I would try giving probiotics and adding some beet pulp to his diet. I had a horse with horrible stinky poop and when I added the beet pulp it started smelling normal. I don't know why it worked but it did.


----------



## Foxhunter (Feb 5, 2012)

I agree that some horses are just like this!
Many years ago my sister show jumped a pony that would fart every time he went over a fence. 
When he first started jumping he would do it over trotting poles, that stopped but not when he went over a fence. 
At one show they had jumped a fear in the first round and, he had farted his way around. These were not so bad. Then in the jump off when the fences were far bigger than he had jumped before and, the farts got louder and louder. 
The judges, commentator and time keeper were in hysterics in the judges box as was most of the audience. 
My sister was so embarrassed and swore she wouldn't jump him again but when they won the class, all was forgiven!


----------



## Chickenoverlord (Apr 30, 2013)

Lol, it's not a weird odor it's just much, much, MUCH stronger than normal. And he has scared himself, much to my amusement. It is rather horrible to be behind us trail riding, to say the least.


----------



## loosie (Jun 19, 2008)

Well I agree that some are just fartier & noisier than others... horses too, not just husbands! ;-) But if they & his poo is stinky, I too would be thinking probiotics & that his diet could be problematic, he's getting acidosis or such.


----------



## gigem88 (May 10, 2011)

Maybe it because he's an Arabian! My Arab mare is the same way, she'll fart the whole way around the round pen.....and then some! lol She's on pasture 24/7 too.


----------



## NBEventer (Sep 15, 2012)

Me thinks he needs a probiotic in his diet, possibly ground flax as well to balance out things. 

Some horses are just more gassy then others. My coaches mare farts her way around the dressage arena. Its rather amusing to watch and listen to lol. 

My own mare farts coming to a fence and scares herself in the process lol.


----------



## Trinity3205 (Dec 21, 2010)

Is he this gassy on hay only? What kind of supplemental pellets? Be careful with flax, it actually made my horses gassier and have smellier poo at first. good stuff but IME it makes it worse.

I agree with a probiotic and may be even a round of ulcer meds just to be sure and see if it helps. Horses under stress will get strong smelling poo and I blame it on stress and excess acid production. Possible he might be chronically this way? is he a high stressor type horse? On alert alot? ive never known one to not get better with some management changes however. Lots of free choice grass hay usually clears my horses up if they get this way on a camping trip or somesuch.

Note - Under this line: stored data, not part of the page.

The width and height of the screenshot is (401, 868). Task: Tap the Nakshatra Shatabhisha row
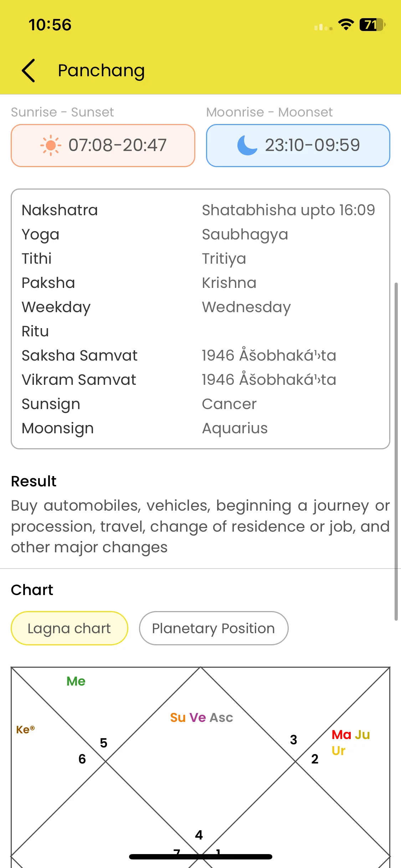pyautogui.click(x=200, y=210)
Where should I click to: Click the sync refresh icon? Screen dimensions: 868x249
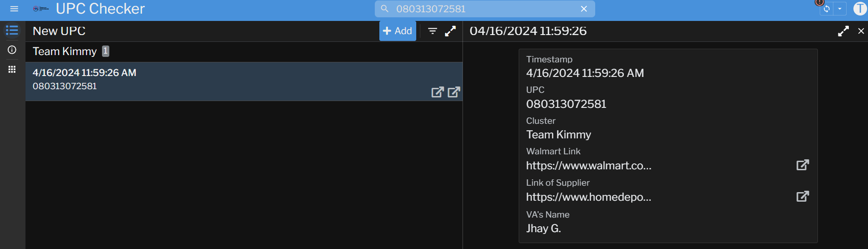point(827,9)
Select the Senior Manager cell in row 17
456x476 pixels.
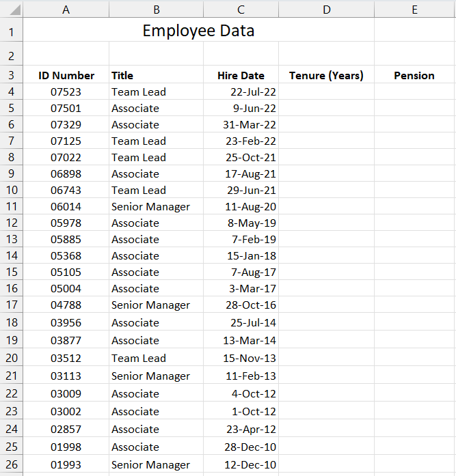tap(156, 305)
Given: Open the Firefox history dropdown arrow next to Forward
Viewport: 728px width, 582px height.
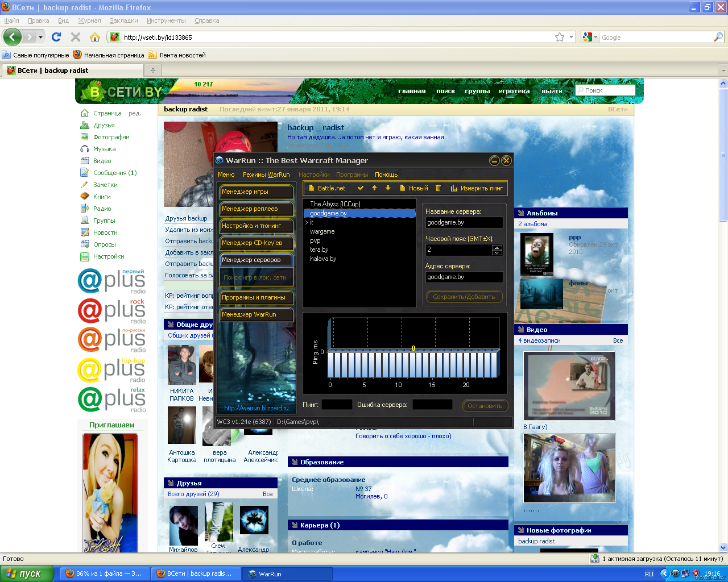Looking at the screenshot, I should coord(40,37).
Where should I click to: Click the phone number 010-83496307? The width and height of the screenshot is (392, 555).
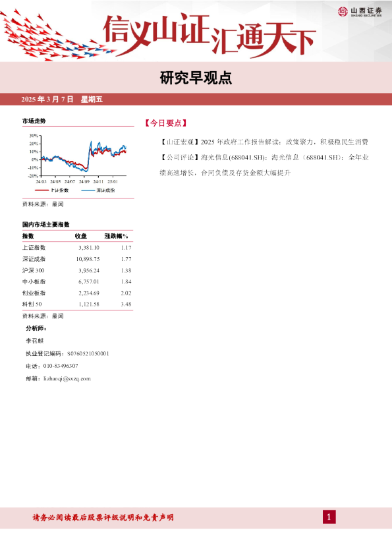tap(61, 366)
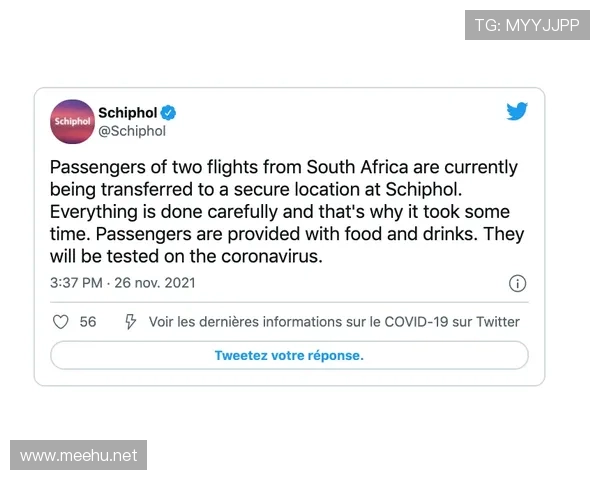Open the @Schiphol handle link
Screen dimensions: 600x480
click(132, 131)
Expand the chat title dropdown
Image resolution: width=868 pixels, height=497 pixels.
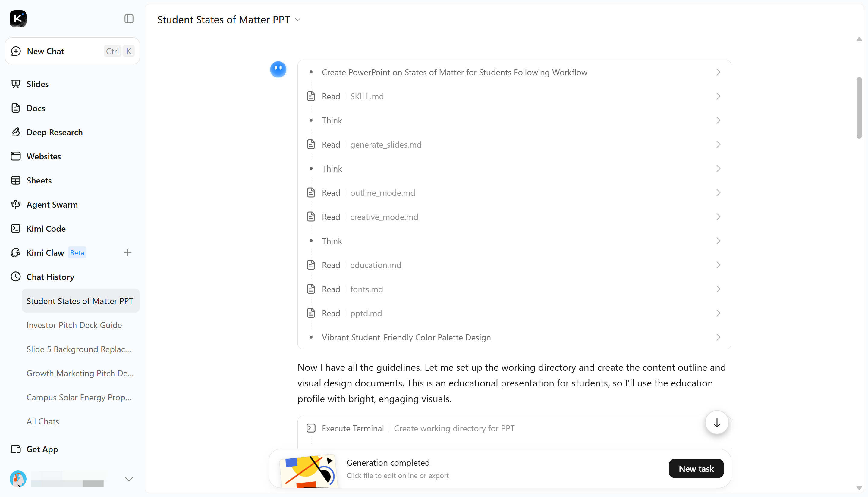coord(298,20)
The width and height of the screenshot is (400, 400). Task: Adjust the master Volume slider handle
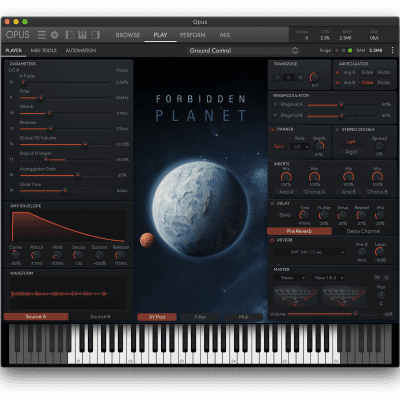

Ive had horses that were gassier than others but combines with the smell, Id be a little concerned and try a few changes to see if it improves. IME it can take some time too for some horses to get normal again if the gut flora/acid have been off for awhile.


----------



## Chickenoverlord (Apr 30, 2013)

He is gassy all the time, hay or not. I stopped giving him hay because he just slept in it, then went out to pasture. He is on 1 3/4 pound of Bartlett 13.5 percent pellets, and a hoof, hair and joint supplement. He is very alert (and rather intelligent) but not te in pain the of alert. He s easily bored and very energetic.


----------



## loosie (Jun 19, 2008)

Chickenoverlord said:


> ...but not te in pain the of alert.


:shock::think: Nope, still no idea!:lol:


----------



## Lockwood (Nov 8, 2011)

Probably just coincidence, but my horse gets gassier (is that a word??) and a little stinkier when it's time to deworm him.
I feed flaxseed and haven't noticed it effecting anything, but, wanna know the very best way to get my horse to fart alot....?
Pick up either hind hoof.
Yeah, he's really nice that way.


----------



## EquineGirl1965 (Dec 22, 2012)

I think I'll count myself lucky. My mare is an Arabian x QH and she doesn't fart a lot. She's very 'elegant' about it too, moves her tail ever so slightly and just 'pfts' a little. The odour is there but it's not seriously unpleasant. Her manure is also healthy looking, and doesn't smell bad either. 

Can you restrict your horse's access to pasture for a time to see if that helps. Maybe if you try to replace it with the most bland hay you can find and add some probiotic to his diet, that could help too? I'm not an expert by any means but it doesn't seem quite right to me. And I'd rather not ride behind you, if that's okay! LOL


----------



## redpony (Apr 17, 2012)

I would look into the possibility of ulcers, as you said he is a bit high strung. Foul smelling poop is an indicator of ulcers.
_Posted via Mobile Device_


----------



## Eolith (Sep 30, 2007)

My mustang was really really gassy for a little while and it turned out that the hay he was getting was too rich for him. Once I found some slightly stemmier less green hay, he settled out for the most part. (However, no amount of probiotics or other gut supplements I tried for him helped until I changed his hay.)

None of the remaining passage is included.